● ACTIVITY:
For the records below, print the lines from the line with "You are a GUI" through the line with "Screen dimensions: 1068x601" exactly as written; include both end lines and exclude the rest.

● EXCERPTED RECORDS:
____________________

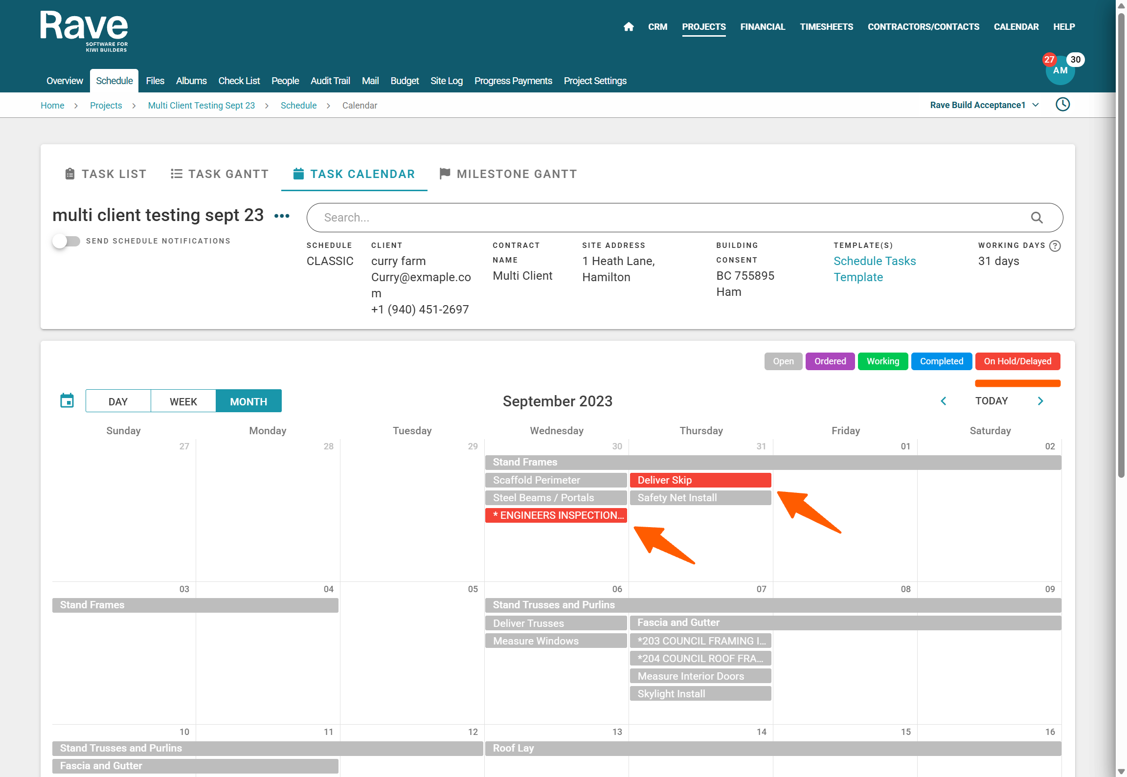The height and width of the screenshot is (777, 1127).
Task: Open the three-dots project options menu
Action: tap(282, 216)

____________________

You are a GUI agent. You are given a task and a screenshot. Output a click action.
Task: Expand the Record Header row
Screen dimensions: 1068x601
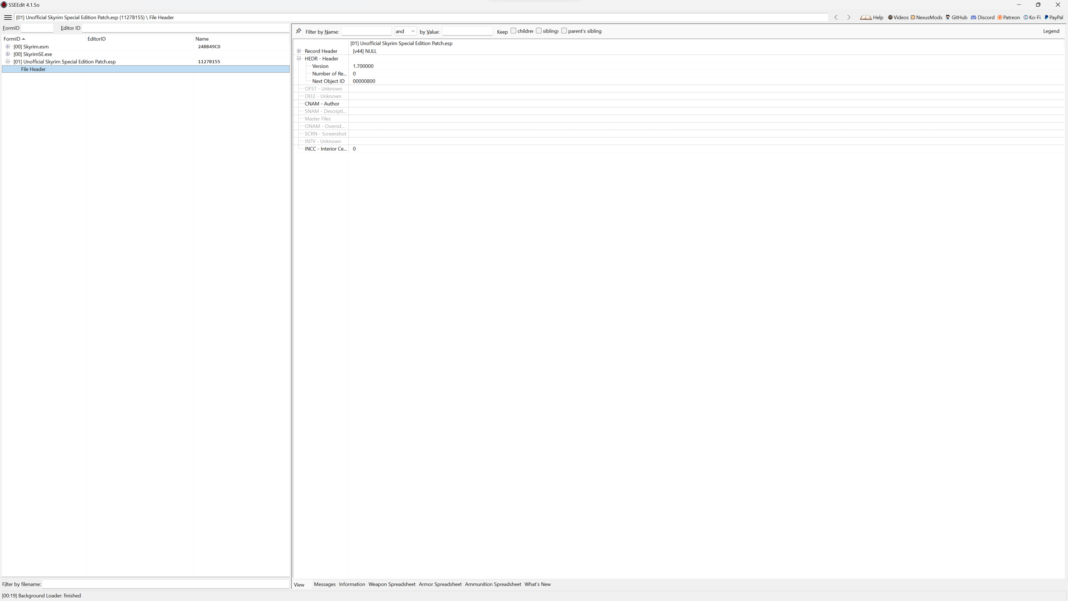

____________________

● SOLUTION FOR THIS TASK:
You are a GUI agent. You are given a task and a screenshot. Output a click action.
Task: Expand the Record Header row
Screen dimensions: 1068x601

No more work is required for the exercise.